Dans les années 1960, l’espace appartient aux superpuissances.
Les États-Unis et l’Union soviétique se livrent une bataille sans
merci au-delà de l’atmosphère, à coups de satellites espions, de
missions lunaires et de prouesses technologiques. L’Europe, elle,
regarde. Dépendante des lanceurs américains pour mettre ses propres
satellites en orbite, elle se retrouve dans une position
inconfortable : celle d’un passager dans la fusée des autres. Une
dépendance qui n’est pas seulement scientifique – elle est
symbolique, stratégique, économique, et profondément politique.
C’est de ce constat, à la fois humble et déterminé, que naît l’une
des plus grandes aventures industrielles du XXᵉ siècle.

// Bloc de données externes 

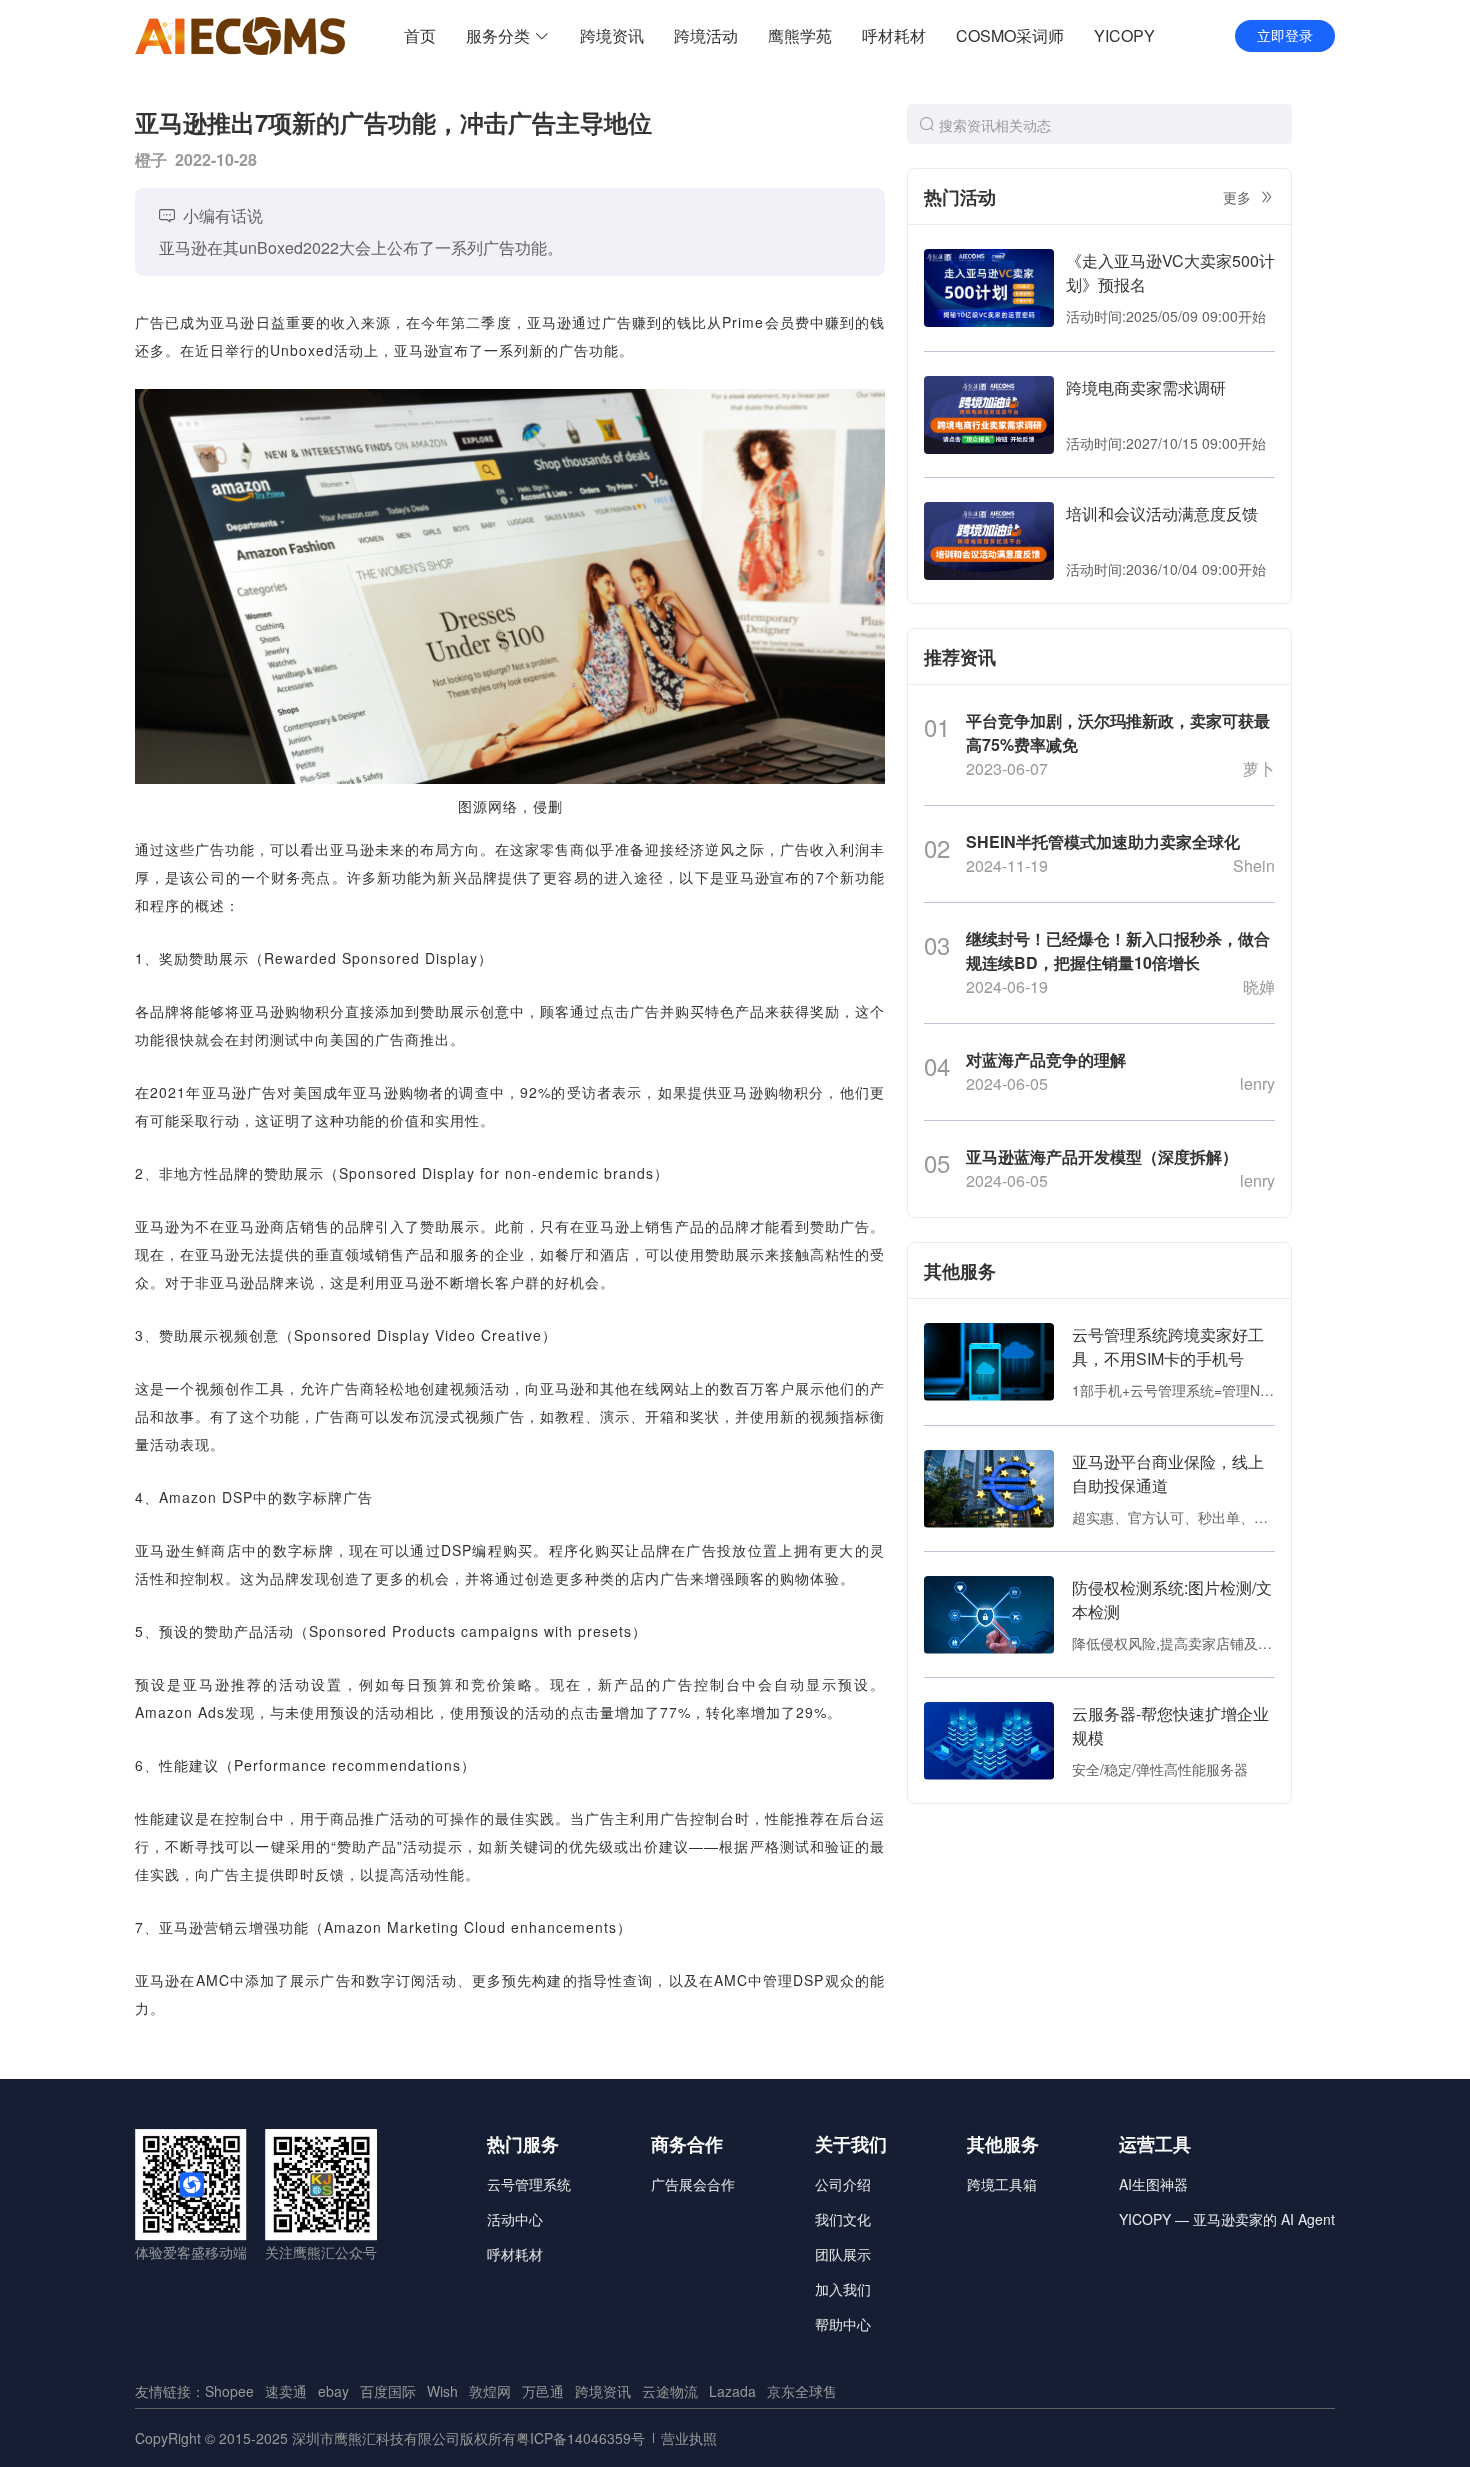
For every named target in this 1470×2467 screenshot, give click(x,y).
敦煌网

La saga Ariane, d’outsiders à leaders du
marché

Le 24 décembre 1979, depuis le Centre Spatial Guyanais de
Kourou, une fusée s’élance dans le ciel équatorial. Son nom :
Ariane. Sa mission : prouver que l’Europe peut voler de ses propres
ailes. Ce premier envol, couronné de succès, est bien plus qu’un
exploit technique : il est la concrétisation d’un projet
collectif sans précédent, porté par l’Agence Spatiale Européenne
(ESA), fondée seulement quatre ans plus tôt. Des ingénieurs
français, allemands, britanniques et bien d’autres ont mis en
commun leur savoir-faire pour construire ce lanceur que beaucoup,
outre-Atlantique, espéraient voir échouer.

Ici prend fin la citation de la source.